L’indépendance, entre mémoire et projection vers l’avenir
Chaque 7 août, la Côte d’Ivoire célèbre son indépendance comme un acte fondateur, à la fois symbolique et politique. Cette commémoration n’est pas seulement un rappel historique : elle légitime les politiques publiques menées depuis des décennies, notamment sous la présidence d’Alassane Ouattara.
En 2025, les célébrations se sont tenues à Bouaké, et en 2026, elles auront lieu à Yopougon. Ce choix n’est pas anodin : il illustre la volonté de rapprocher l’État central des territoires, en phase avec un pilier constant des PND : le développement régional équilibré.

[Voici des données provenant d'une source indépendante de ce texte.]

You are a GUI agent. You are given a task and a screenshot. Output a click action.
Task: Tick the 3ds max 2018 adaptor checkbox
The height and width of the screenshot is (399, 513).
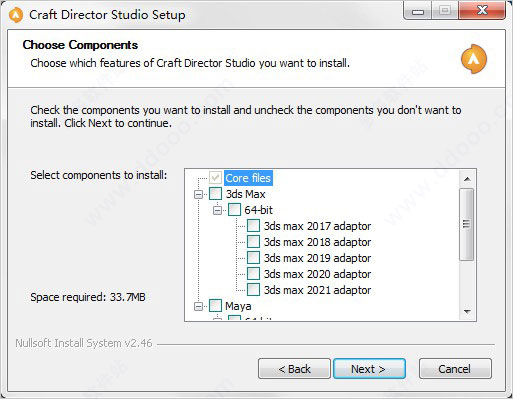(253, 242)
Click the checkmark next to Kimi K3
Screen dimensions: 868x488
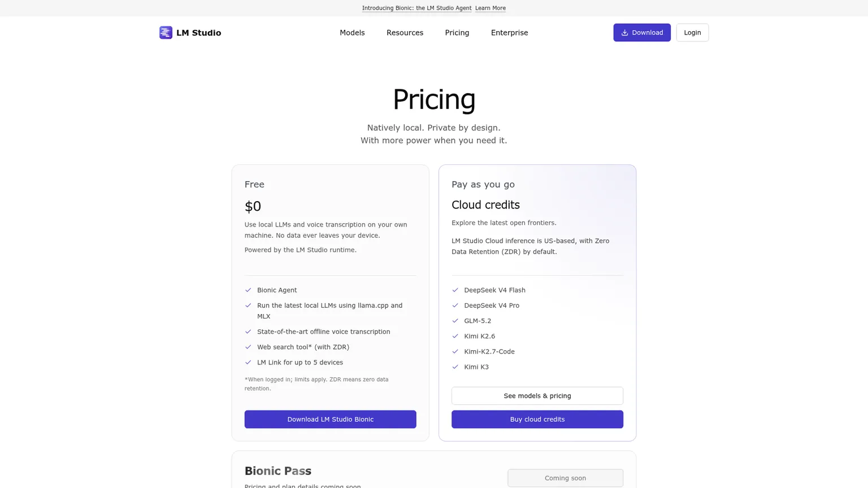pos(455,367)
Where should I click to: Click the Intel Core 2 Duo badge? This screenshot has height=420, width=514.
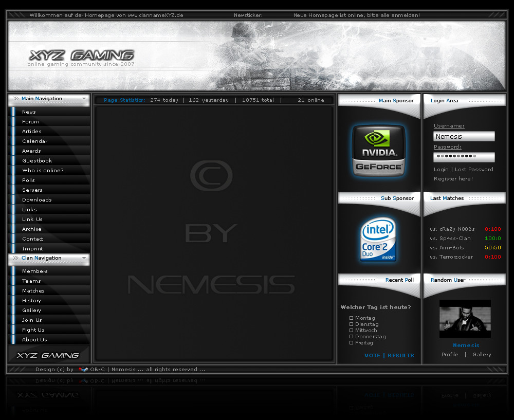(x=378, y=240)
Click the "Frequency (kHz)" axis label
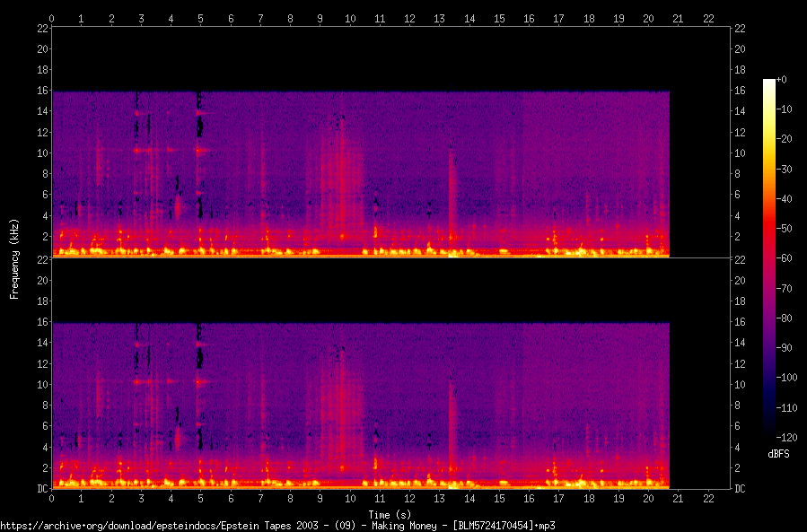807x532 pixels. tap(14, 258)
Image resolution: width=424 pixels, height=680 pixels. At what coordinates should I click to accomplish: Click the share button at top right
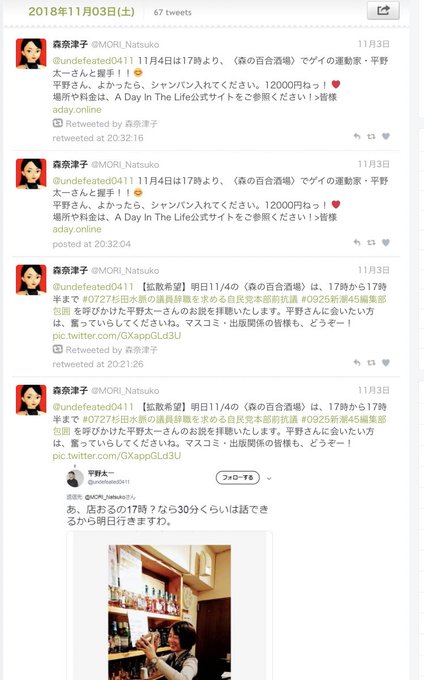383,10
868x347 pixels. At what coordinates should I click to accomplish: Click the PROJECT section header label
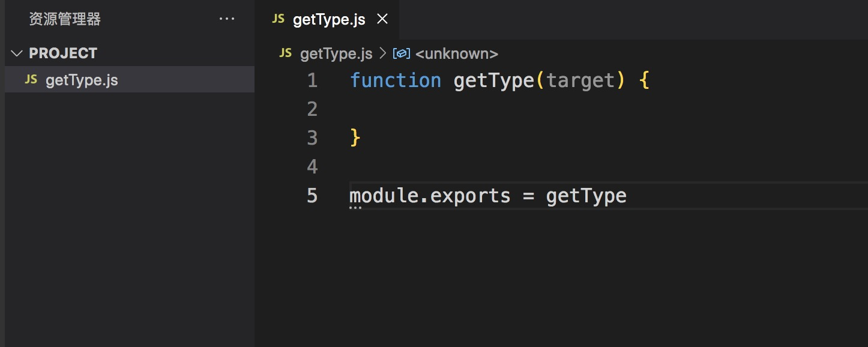(x=63, y=53)
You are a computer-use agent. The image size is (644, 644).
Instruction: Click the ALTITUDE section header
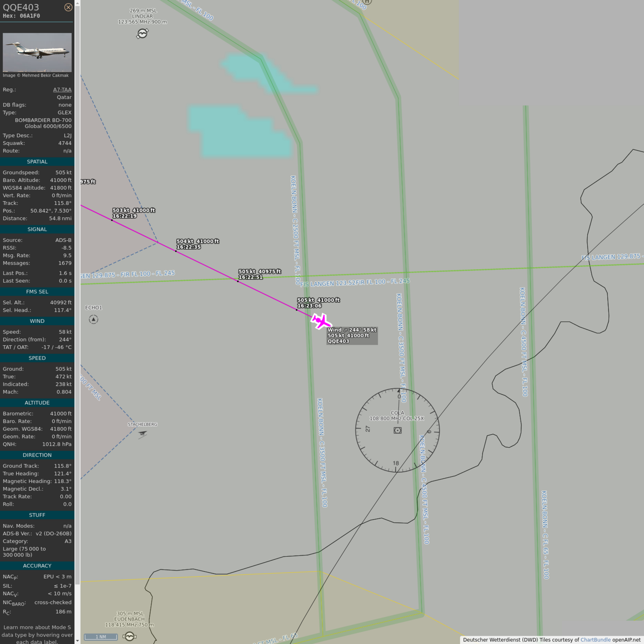click(37, 403)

Le thème retenu pour 2026, « le rôle des forces de défense et de sécurité au service de la paix, de l’unité et du développement », reflète une préoccupation centrale : garantir la stabilité politique et sécuritaire, indispensable pour poursuivre le projet de développement national.
Un modèle de développement résilient et inclusif
Le PND 2026-2030 incarne cette vision : une continuité des politiques précédentes, renforcée par des adaptations nécessaires pour répondre aux défis contemporains. Avec un volume d’investissement sans précédent, une mobilisation accrue du secteur privé et une intégration explicite des enjeux climatiques, ce plan se veut plus résilient face aux chocs globaux.
Les objectifs sont clairs : accélérer la croissance, créer des emplois formels, réduire la pauvreté et améliorer l’espérance de vie. Ces ambitions s’inscrivent dans une logique de progrès inclusif, où chaque Ivoirien peut contribuer et bénéficier du développement.
Un anniversaire porteur d’espoir et d’unité
Le 66ᵉ anniversaire de l’indépendance de la Côte d’Ivoire est bien plus qu’une date commémorative : c’est un moment de réflexion sur le chemin parcouru depuis 1960 et sur les défis à relever. Les PND successifs, et particulièrement celui de 2026-2030, montrent que la souveraineté formelle acquise en 1960 se traduit désormais par une souveraineté matérielle, vécue au quotidien par les populations.
Cette trajectoire optimiste, fondée sur la mémoire collective et l’ambition partagée, dessine un avenir où la Côte d’Ivoire continue de s’affirmer comme une nation unie, prospère et résiliente.